芥川賞と直木賞について違いを解説!知っておくべき受賞作品も

毎年ある一定の時期になると、書店では『芥川賞受賞作家』『直木賞受賞作品』などと書かれたPOP(ポップ)が目につきます。テレビなどでも話題になることが多く、近年では芸能人の執筆した作品が受賞するなど注目されています。

芥川賞・直木賞と聞いて、名誉ある文学賞の1つであるという認識は誰もが持っているでしょうが、2つの賞の違いを聞かれて、明確に答えられる人はあまりいないのではないでしょうか?

今回は芥川賞と直木賞について、その違いや由来、子供たちに読ませたい作品をピックアップしてご紹介します。

2つある文学賞について

芥川賞と直木賞、この2つの賞についてはどのような違いがあるのでしょうか?

芥川賞

芥川賞の正式名称は『芥川龍之介賞』です。『羅生門』『蜘蛛の糸』などの短編小説の作家であった芥川龍之介にちなんで付けられた文学賞です。雑誌に発表された作品の中から選考され、上半期と下半期の年2回行われます。

芥川賞は純文学の新人に与えられるもので、娯楽性よりも芸術性に重きを置いたもの。芥川龍之介の遺した作品の多くが純文学といわれるものであったため、このような定義となっています。

芥川賞についてはこちらの記事で解説しています。

歴代の芥川賞受賞作家・作品一覧と最近の受賞作品3選をご紹介

直木賞

直木賞の正式名称は『直木三十五賞』です。小説家だけではなく脚本家や映画監督として活躍した直木三十五にちなみ、付けられた文学賞です。新進・中堅の作家を対象に選考され、発行された単行本の中から年2回決定します。

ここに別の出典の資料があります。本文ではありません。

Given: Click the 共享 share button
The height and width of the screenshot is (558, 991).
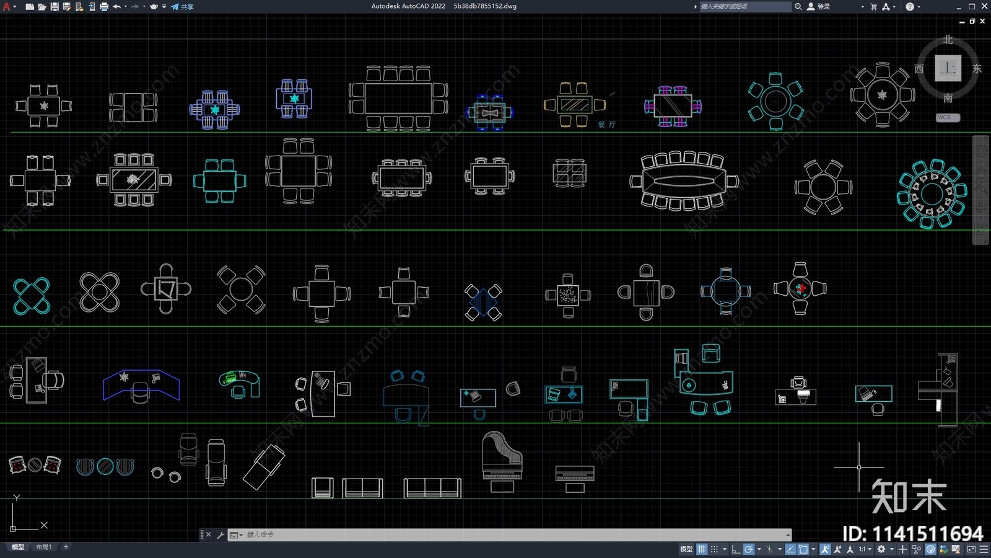Looking at the screenshot, I should point(183,7).
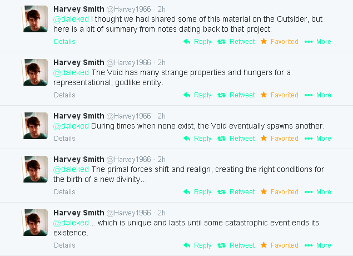Screen dimensions: 353x256
Task: Unfavorite the tweet about the Void spawning another
Action: [x=279, y=139]
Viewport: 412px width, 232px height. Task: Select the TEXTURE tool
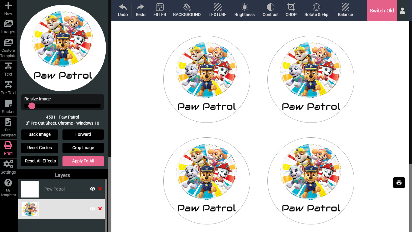point(217,10)
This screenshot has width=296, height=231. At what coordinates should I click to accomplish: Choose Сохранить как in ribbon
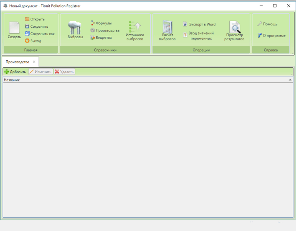39,34
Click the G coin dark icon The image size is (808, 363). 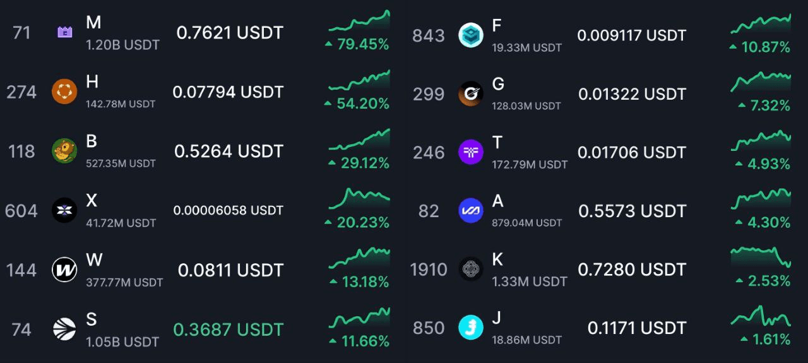tap(471, 93)
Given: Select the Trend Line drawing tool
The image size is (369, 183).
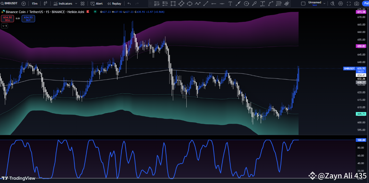Looking at the screenshot, I should coord(206,3).
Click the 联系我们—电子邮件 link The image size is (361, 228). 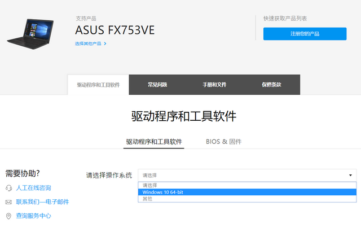(x=42, y=202)
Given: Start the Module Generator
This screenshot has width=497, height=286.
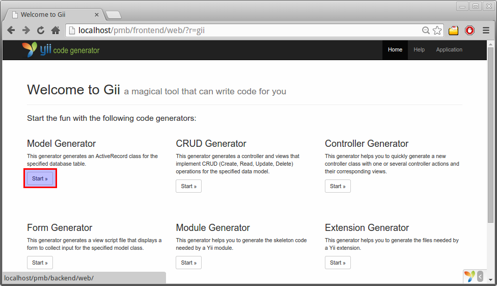Looking at the screenshot, I should [x=188, y=263].
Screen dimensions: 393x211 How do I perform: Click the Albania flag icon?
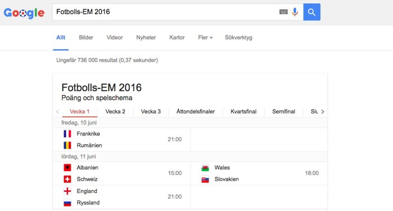(67, 168)
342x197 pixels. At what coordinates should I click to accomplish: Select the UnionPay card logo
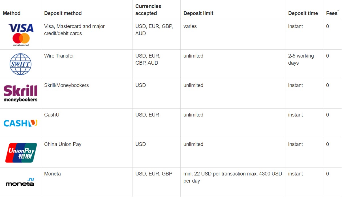pos(21,152)
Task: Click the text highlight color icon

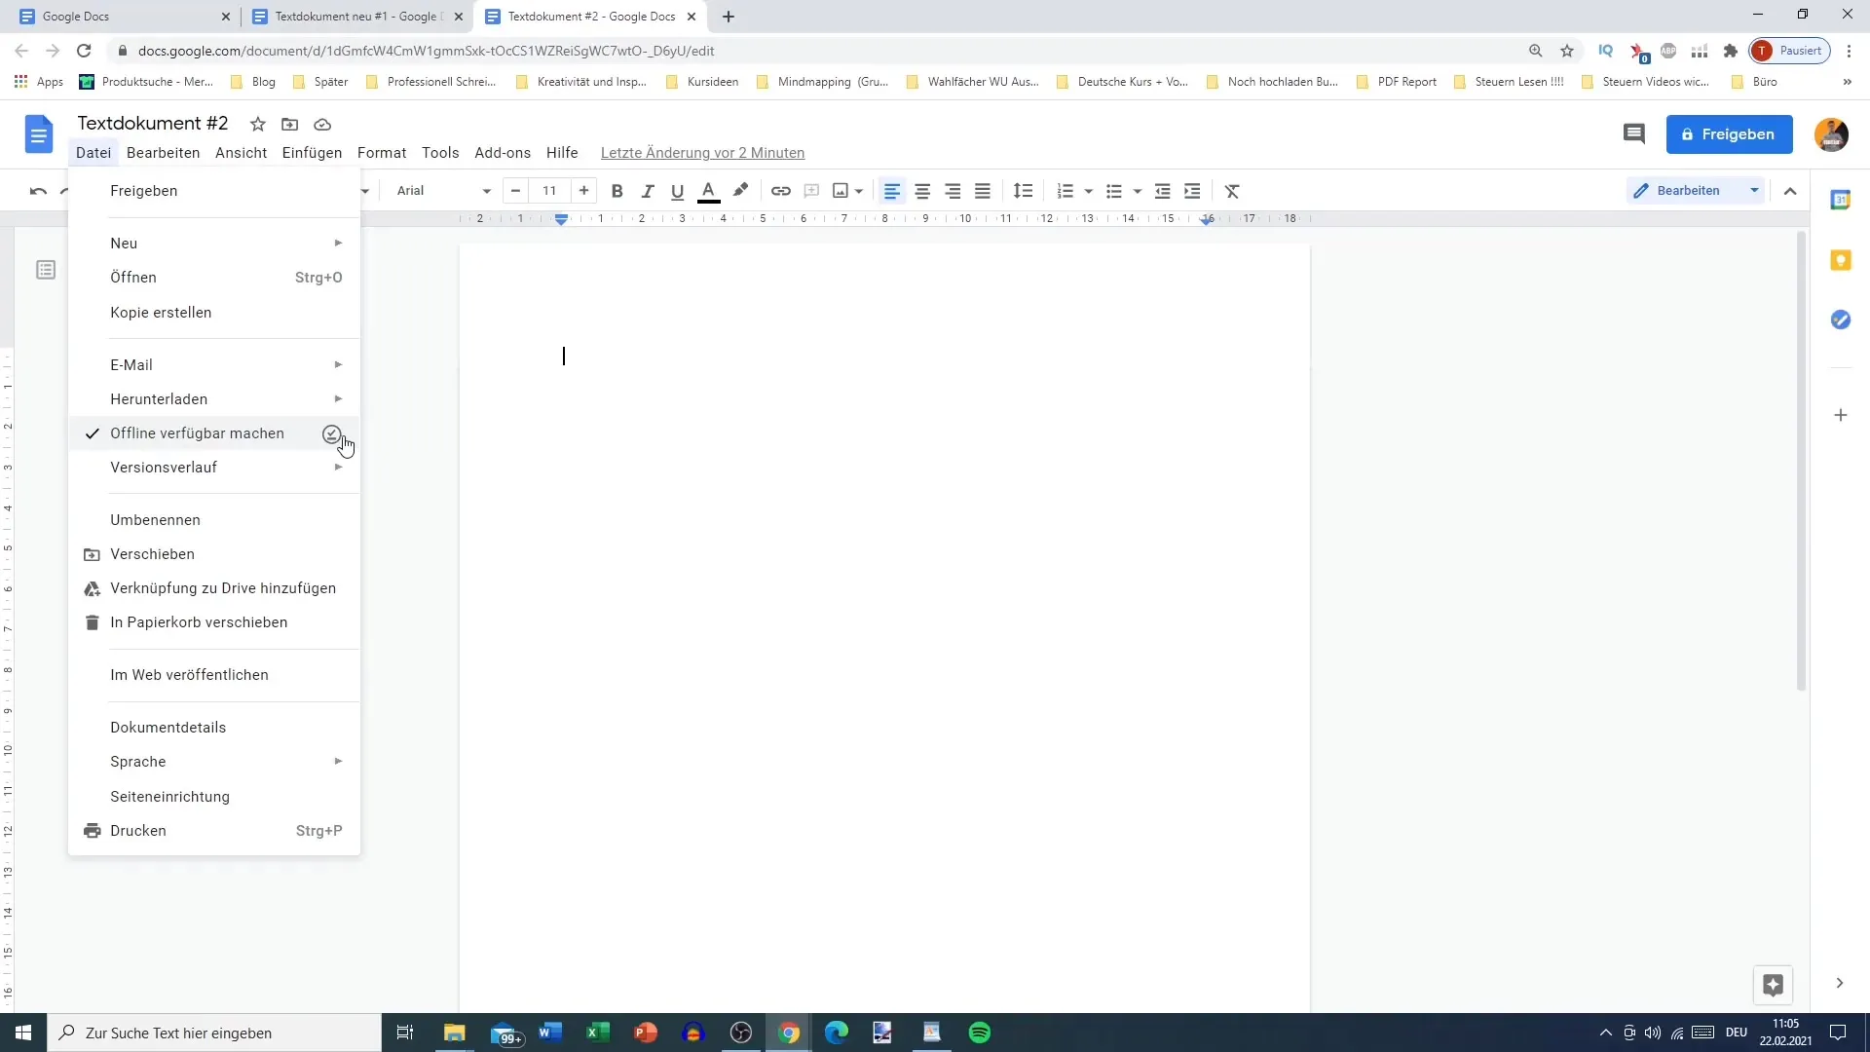Action: 741,190
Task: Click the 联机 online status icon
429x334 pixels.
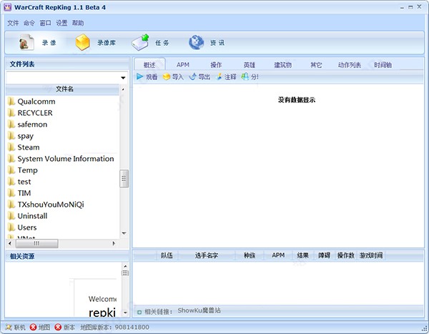Action: 9,327
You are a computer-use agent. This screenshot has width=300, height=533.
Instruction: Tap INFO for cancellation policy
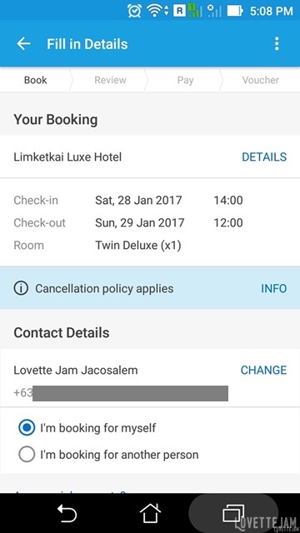pos(274,289)
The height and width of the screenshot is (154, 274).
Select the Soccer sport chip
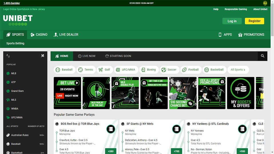tap(169, 70)
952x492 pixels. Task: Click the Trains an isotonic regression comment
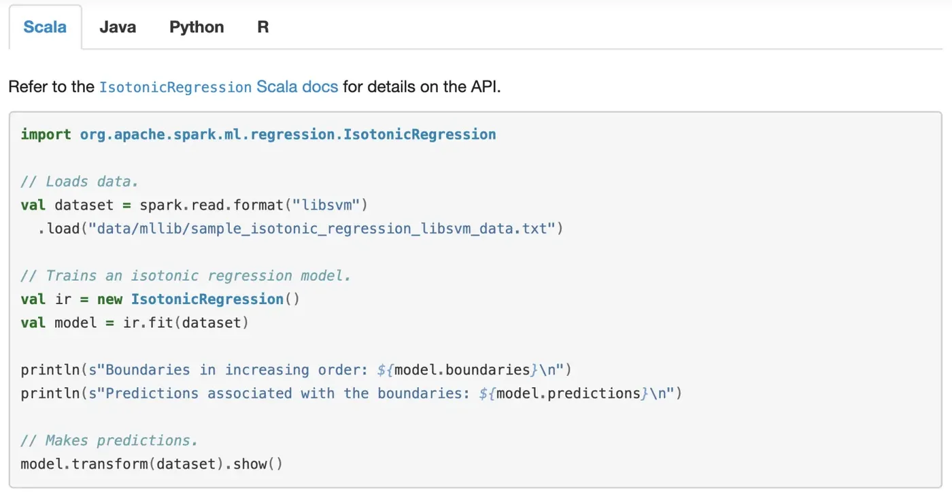click(x=186, y=276)
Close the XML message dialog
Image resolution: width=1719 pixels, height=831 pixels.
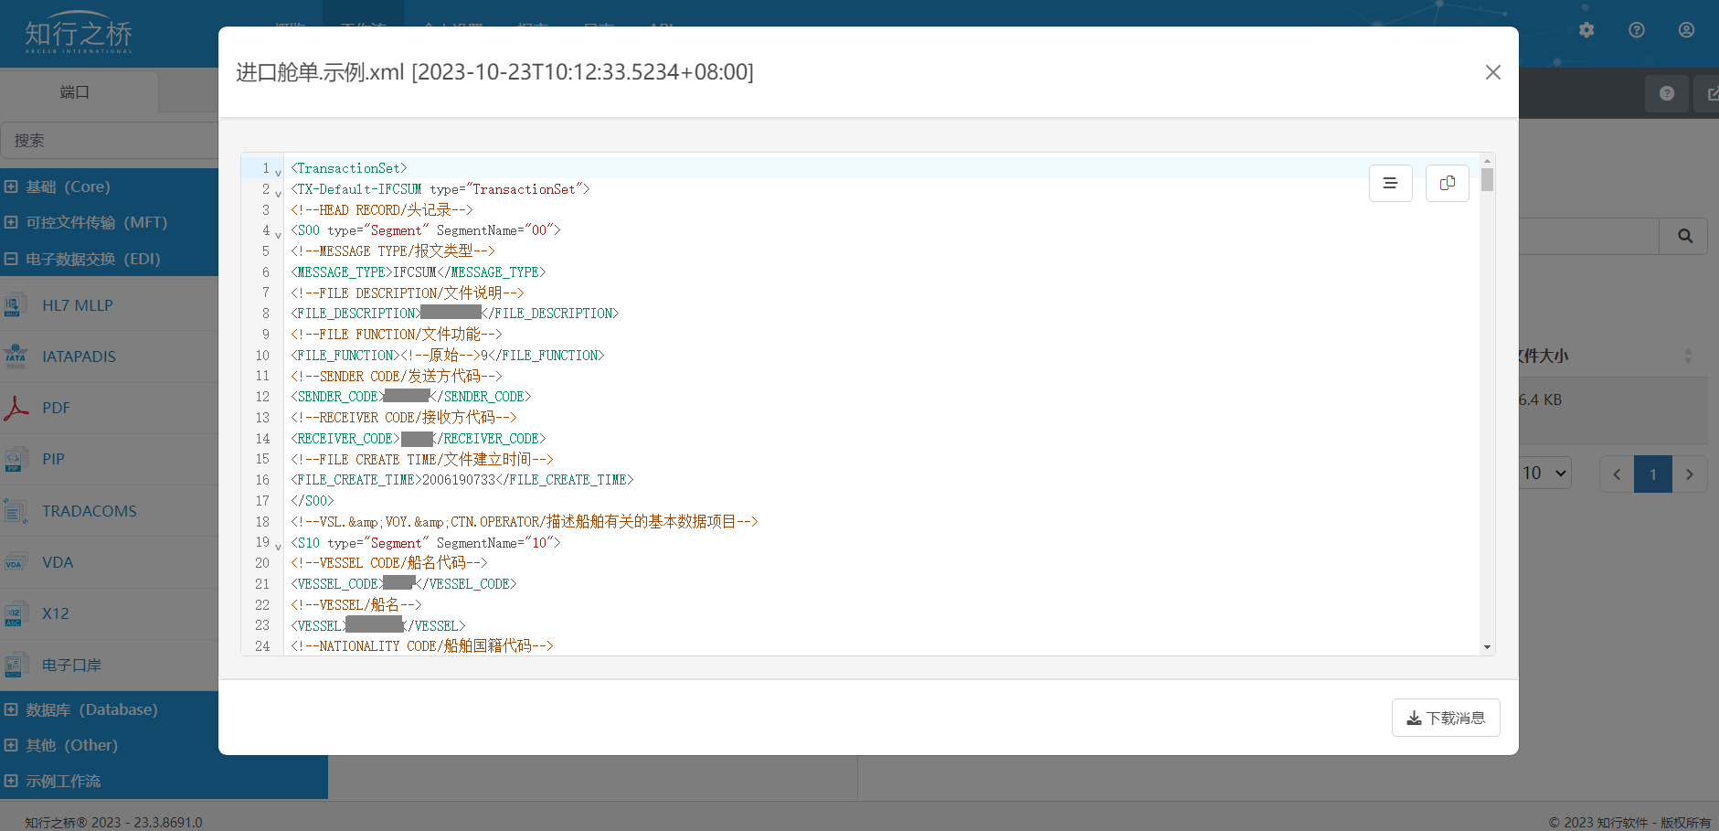(1492, 72)
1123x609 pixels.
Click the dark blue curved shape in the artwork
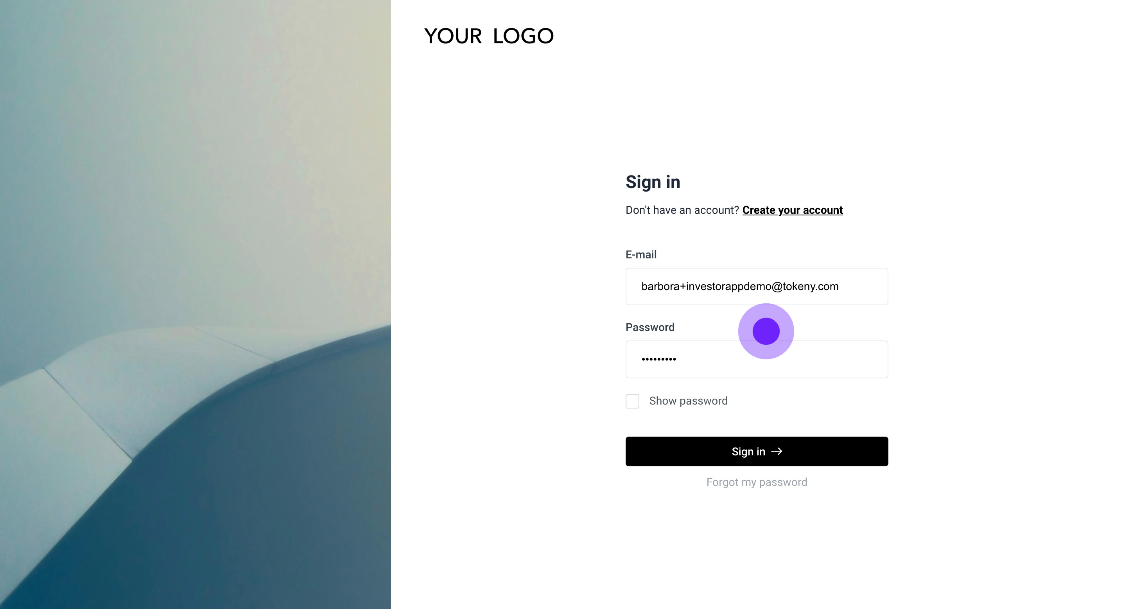coord(262,501)
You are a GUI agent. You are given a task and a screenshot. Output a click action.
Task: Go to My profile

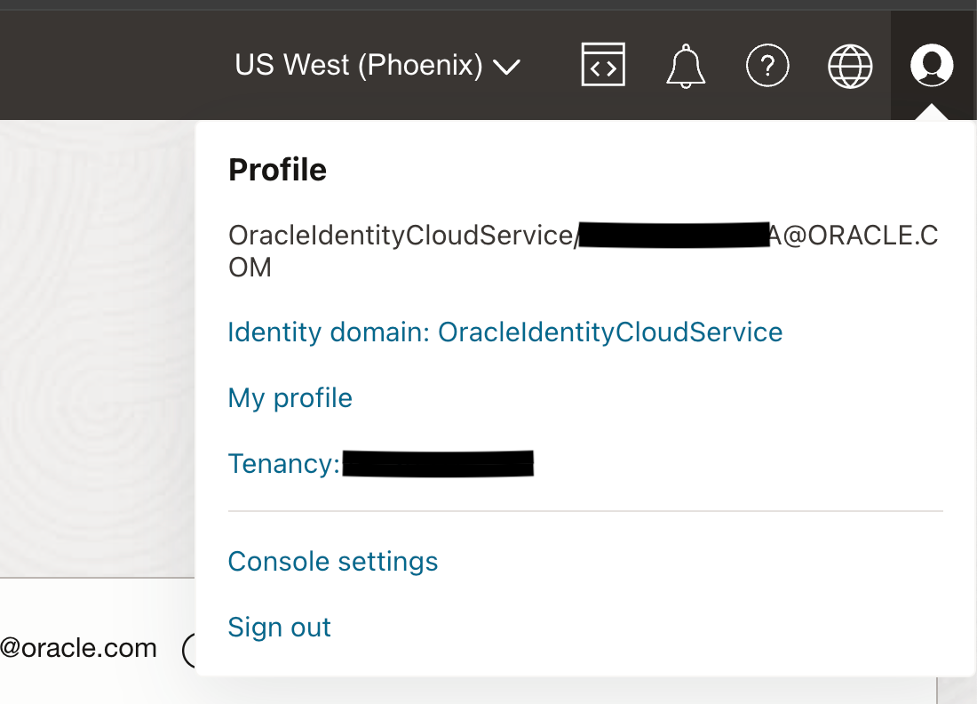pyautogui.click(x=290, y=397)
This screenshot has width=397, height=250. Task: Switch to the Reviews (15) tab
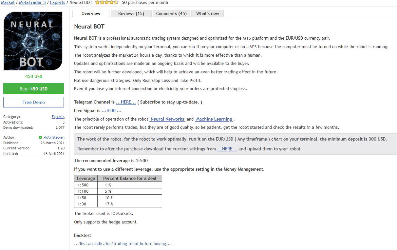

直木賞は1935年に芥川賞と同時に創設されました。直木三十五が残した作品は大衆小説が多かったため、長編から短編までの大衆小説作品が対象となります。

直木賞についてはこちらの記事で解説しています。

直木賞とは?特徴や受賞した作品の傾向、オススメの作品を紹介

芥川賞と直木賞の違いは?

芥川賞と直木賞の違いは大きく分けて3点あります。

芥川賞 直木賞
対象作品の内容 純文学 大衆小説
対象作品の原稿量 短編(40,000字程度) 短編~長編(120,000字程度)
対象作家のキャリア 無名・新進 無名・新進・中堅

(参照元:芥川賞と直木賞の違いをわかりやすく表にまとめてみた!|いちとせライブラリィ

大きく異なるのは、対象となる作品の内容です。そもそも日本を代表する作家にちなんで名づけられた賞であることから、それぞれが残した作品の特徴を活かしたものになっています。

芥川賞と直木賞を創設した人は?

芥川賞・直木賞は、1935年に同時に創設されました。創設したのは文藝春秋を創立した菊池寛です。菊池は芥川、直木の友人で、親交がありました。芥川氏の没後7年、直木の没後翌年に、彼らへの尊敬の思いと文藝春秋への貢献をたたえて創設されたのです。

受賞を辞退した人もいる

芥川賞・直木賞ともに作家にとっては名誉ある賞であることは間違いありませんが、過去には受章を辞退した人もいます。

  • 芥川賞:高木卓「歌と門の盾」(第11回/1940年上期)
  • 直木賞:山本周五郎「日本婦道記」(第17回/1943年上期)

高木は、自分が辞退することで先輩の作家の作品が受賞できると考え辞退しましたが、もともとその先輩の作品は選考対象になっておらず、次の芥川賞で受章をしてしまったというエピソードがあります。直木賞を辞退した山本は中堅の作家です。「もっと新しい人や新しい作品が選ばれた方が良いのではないか」と考え、辞退されたといわれています。

また、直木賞に関しては選考そのものを辞退している作家もいます。

  • 伊坂幸太郎:過去5回も直木賞候補に選ばれているが、ノミネートと落選を繰り返し、そのストレスから辞退をしているといわれている。
  • 横山秀夫:『半落ち』がノミネートされた際の論評が自身の主張と異なったため、決別宣言している。

それぞれの作品にかけた思いや、ポリシーなどで辞退しているようです。